Requirement A
In the satellite news transcript, do these statements agree with the text? (i) Eitan Dermon often watches news from the Arab world. (ii) Palestinian-Americans gather at the Arabic Island Cafe. (iii) Patterson, New Jersey has the largest Arab-American community in the United States. Answer yes or no for each, and quote the words that decide it.
Requirement B
From the satellite news transcript, return everything from "UTLEY: Eitan can" down to "out from Israel.", copied word for word.

Document section
----
EITAN DERMON, BROADWAY SATELLITE: That's technology. For a couple of hundred dollars, you can see news directly from your country.

UTLEY: Eitan can see the news from his native Israel. He can also see it from the Arab world if he wants to, which is not that often.

UNIDENTIFIED MALE: That's news from three years ago.

UTLEY: And while CNN is also on with its global coverage, Eitan Dermon can click and choose his preferred news reality, objectivity, and truth.

DERMON: I think that this is the truly, truly, truly news that is coming out from Israel.

UTLEY (on camera): Which raises a question about the promise, the vision called the global village. The marvel of satellite communications, dishes like these, is supposed to bring people and nations closer together along a new digital main street. We are all become neighbors, perhaps not always good neighbors, but at least we understand each other better. At least that's the theory.

(voice-over): But the reality offers a different picture along this main street in Patterson, New Jersey. This is the second-largest Arab-American community in the United States. At the Arabic Island Cafe, where Palestinian-Americans gather, the preferred objectivity and truth is found, no surprise, on the Arab news channel, Al Jazeera.
----
Supplied information
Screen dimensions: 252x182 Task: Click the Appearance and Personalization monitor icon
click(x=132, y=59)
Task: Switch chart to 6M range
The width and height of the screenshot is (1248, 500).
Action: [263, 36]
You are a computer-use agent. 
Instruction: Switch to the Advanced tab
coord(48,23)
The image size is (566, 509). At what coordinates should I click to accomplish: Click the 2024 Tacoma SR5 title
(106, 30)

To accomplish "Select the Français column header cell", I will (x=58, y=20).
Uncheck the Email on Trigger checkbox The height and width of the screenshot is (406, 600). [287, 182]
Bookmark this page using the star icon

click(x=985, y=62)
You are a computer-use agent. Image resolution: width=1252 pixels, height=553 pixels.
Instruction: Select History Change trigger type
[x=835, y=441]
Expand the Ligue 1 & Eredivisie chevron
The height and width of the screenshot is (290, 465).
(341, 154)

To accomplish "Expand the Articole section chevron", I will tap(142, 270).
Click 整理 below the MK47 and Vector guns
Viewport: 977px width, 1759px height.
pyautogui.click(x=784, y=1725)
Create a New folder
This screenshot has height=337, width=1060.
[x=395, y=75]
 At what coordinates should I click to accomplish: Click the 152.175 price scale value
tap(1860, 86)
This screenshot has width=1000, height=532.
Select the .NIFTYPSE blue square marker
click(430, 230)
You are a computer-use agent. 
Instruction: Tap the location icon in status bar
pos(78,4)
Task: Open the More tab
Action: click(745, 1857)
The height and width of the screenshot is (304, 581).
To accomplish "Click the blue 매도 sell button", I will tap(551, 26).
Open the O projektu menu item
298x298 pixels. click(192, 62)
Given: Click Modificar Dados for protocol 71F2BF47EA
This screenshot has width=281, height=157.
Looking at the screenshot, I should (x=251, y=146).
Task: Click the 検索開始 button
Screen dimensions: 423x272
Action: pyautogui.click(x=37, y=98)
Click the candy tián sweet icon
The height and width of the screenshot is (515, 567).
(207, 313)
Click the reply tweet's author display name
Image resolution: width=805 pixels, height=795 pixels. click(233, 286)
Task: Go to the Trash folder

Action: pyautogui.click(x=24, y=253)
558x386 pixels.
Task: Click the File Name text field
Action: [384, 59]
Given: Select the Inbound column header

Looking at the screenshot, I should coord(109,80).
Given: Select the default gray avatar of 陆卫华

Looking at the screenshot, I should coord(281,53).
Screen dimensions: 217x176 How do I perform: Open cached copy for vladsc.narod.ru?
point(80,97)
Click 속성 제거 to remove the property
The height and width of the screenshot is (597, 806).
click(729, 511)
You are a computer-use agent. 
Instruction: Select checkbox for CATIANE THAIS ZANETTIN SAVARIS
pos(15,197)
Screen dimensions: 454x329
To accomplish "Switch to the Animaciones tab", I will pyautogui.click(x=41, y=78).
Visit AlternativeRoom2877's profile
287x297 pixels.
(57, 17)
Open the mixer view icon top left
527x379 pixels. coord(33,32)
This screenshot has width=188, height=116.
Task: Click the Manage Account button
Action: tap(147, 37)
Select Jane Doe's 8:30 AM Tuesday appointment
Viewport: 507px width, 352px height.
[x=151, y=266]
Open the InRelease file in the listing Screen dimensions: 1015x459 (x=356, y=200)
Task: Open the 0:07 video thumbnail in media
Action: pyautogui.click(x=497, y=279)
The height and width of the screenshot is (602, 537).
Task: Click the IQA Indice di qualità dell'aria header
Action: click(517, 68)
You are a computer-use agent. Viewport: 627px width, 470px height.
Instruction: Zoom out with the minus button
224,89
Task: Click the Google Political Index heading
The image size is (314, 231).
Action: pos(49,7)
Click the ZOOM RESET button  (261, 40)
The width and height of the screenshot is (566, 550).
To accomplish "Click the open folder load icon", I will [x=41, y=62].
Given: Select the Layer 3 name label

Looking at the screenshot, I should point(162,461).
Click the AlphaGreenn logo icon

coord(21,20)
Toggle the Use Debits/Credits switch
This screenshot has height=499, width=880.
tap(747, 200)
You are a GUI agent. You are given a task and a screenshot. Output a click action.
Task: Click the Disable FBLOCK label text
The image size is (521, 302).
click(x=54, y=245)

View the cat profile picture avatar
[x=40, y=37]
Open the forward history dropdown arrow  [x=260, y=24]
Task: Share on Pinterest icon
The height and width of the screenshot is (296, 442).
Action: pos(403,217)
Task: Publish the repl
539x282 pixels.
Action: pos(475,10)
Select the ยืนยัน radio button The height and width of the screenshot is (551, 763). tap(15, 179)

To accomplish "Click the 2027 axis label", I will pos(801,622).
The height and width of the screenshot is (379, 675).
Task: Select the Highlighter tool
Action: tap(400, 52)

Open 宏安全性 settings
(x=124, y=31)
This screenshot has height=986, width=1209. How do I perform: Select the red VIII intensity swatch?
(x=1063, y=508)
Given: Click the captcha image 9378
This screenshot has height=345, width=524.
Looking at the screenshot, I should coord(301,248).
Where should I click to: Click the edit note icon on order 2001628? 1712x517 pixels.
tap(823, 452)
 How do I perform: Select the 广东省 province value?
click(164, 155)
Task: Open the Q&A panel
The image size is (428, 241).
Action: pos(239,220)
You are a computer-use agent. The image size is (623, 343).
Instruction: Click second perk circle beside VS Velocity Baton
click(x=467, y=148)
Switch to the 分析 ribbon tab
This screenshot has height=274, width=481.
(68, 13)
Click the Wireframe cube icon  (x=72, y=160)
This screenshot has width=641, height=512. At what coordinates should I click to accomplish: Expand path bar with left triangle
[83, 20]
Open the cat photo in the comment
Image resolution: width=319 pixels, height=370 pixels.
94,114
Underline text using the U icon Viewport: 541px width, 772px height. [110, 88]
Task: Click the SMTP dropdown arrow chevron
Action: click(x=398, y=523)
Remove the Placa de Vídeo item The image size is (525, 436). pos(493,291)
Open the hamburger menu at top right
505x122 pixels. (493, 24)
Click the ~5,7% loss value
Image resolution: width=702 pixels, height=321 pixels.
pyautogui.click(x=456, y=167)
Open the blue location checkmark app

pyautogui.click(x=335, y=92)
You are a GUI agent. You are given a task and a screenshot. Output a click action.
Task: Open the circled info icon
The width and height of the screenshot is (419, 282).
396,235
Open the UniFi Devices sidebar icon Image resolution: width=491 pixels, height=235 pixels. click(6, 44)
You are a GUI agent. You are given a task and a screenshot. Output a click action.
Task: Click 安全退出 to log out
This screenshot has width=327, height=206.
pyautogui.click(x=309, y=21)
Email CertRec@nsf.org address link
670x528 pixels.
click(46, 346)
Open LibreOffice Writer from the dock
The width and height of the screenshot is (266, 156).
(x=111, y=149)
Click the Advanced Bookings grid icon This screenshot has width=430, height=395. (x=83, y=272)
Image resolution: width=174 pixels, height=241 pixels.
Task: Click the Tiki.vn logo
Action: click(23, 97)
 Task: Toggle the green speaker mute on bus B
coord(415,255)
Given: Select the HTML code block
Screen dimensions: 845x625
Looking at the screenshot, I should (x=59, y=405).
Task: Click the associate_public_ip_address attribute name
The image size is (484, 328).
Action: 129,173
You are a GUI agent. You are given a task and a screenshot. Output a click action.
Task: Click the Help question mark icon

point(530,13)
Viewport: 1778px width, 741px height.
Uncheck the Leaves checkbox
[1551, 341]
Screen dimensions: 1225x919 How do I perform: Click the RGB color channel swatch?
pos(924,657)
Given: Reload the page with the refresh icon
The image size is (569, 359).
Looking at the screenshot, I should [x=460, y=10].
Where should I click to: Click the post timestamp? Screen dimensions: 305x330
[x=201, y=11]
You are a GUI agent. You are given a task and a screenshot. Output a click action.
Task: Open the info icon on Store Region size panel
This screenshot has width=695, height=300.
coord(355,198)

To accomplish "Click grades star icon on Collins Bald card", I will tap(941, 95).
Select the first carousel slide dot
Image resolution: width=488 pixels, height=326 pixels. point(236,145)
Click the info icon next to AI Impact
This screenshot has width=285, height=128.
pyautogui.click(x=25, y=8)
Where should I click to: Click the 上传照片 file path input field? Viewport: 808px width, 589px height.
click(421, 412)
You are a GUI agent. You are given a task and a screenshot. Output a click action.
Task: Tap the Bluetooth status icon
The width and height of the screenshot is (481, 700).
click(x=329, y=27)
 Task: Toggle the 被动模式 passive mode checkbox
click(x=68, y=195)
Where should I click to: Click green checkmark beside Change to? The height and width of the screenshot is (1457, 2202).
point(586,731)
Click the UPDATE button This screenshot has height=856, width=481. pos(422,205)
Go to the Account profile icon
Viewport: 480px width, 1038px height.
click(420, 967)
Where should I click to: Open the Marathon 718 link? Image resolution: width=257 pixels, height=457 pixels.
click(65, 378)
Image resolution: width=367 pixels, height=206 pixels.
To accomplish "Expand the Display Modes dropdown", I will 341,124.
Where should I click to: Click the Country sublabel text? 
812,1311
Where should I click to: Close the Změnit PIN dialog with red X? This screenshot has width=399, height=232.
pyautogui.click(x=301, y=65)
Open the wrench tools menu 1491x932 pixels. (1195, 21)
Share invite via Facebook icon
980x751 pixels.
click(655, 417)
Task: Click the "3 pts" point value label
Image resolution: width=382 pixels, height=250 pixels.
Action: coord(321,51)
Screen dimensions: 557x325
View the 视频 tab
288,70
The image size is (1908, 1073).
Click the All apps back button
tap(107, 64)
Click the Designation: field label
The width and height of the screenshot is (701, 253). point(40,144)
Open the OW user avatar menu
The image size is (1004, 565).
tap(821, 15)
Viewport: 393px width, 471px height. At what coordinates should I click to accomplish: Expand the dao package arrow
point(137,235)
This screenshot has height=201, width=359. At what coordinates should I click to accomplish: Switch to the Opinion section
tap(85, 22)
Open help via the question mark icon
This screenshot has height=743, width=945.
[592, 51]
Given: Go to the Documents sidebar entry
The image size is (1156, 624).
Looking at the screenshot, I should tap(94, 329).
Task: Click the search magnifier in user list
----
Answer section A
(i) No: "which is not that often."
(ii) Yes: "At the Arabic Island Cafe, where Palestinian-Americans gather"
(iii) No: "This is the second-largest Arab-American community in the United States."

Answer section B
UTLEY: Eitan can see the news from his native Israel. He can also see it from the Arab world if he wants to, which is not that often.

UNIDENTIFIED MALE: That's news from three years ago.

UTLEY: And while CNN is also on with its global coverage, Eitan Dermon can click and choose his preferred news reality, objectivity, and truth.

DERMON: I think that this is the truly, truly, truly news that is coming out from Israel.